Maar wel wil ik hier verklaren dat ik overeenkomstig de Weg, die zij een sekte noemen, de God van onze voorouders dien en dat ik geloof in alles wat in de Wet en de Profeten geschreven staat; en evenals mijn aanklagers hoop en verwacht ik dat God zowel de rechtvaardigen als de onrechtvaardigen uit de dood zal doen opstaan. Daarom tracht ook ik steeds mijn geweten zuiver te houden tegenover God en de mensen. Na verscheidene jaren ben ik naar Jeruzalem gekomen om giften te brengen voor mijn volk en offers op te dragen. Ik was daarmee bezig en had me al gereinigd, toen enkele Joden uit Asia me in de tempel aantroffen – er had zich geen menigte verzameld, en er was ook geen sprake van tumult. Zij zijn het die voor u hadden moeten verschijnen om me aan te klagen, aangenomen dat ze iets tegen me hadden kunnen inbrengen.
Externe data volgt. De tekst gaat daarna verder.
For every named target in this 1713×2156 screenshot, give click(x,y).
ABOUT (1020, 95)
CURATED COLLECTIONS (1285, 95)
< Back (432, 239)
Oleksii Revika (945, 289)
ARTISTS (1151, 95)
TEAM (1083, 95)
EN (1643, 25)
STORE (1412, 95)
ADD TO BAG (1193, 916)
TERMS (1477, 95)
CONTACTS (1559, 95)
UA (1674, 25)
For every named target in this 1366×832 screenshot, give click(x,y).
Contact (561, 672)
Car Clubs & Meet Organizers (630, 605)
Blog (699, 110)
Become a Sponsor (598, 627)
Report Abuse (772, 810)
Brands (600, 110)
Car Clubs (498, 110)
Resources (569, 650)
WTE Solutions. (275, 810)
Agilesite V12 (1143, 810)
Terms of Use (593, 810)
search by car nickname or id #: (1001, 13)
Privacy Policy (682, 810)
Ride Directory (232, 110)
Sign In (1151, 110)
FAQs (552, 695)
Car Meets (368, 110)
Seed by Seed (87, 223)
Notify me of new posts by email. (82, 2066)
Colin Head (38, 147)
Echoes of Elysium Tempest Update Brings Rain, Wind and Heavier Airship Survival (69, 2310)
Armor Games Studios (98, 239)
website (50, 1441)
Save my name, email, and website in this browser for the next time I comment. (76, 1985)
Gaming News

En anders moeten deze mensen hier maar eens zeggen van welk misdrijf ze me konden betichten toen ik voor het Sanhedrin verscheen, of het moest zijn dat ik heb uitgeroepen, toen ik voor hen stond:
“Omwille van de opstanding van de doden sta ik vandaag voor u terecht.”’
Felix, die goed bekend was met alles wat op de Weg betrekking had, verdaagde daarop de zitting en zei:
‘Zodra Lysias, de tribuun, is aangekomen zal ik in uw zaak uitspraak doen.’ Hij gaf de centurio opdracht Paulus in hechtenis te houden, maar onder een mild regime, en gelastte dat niemand uit zijn kring verhinderd mocht worden voor hem te zorgen.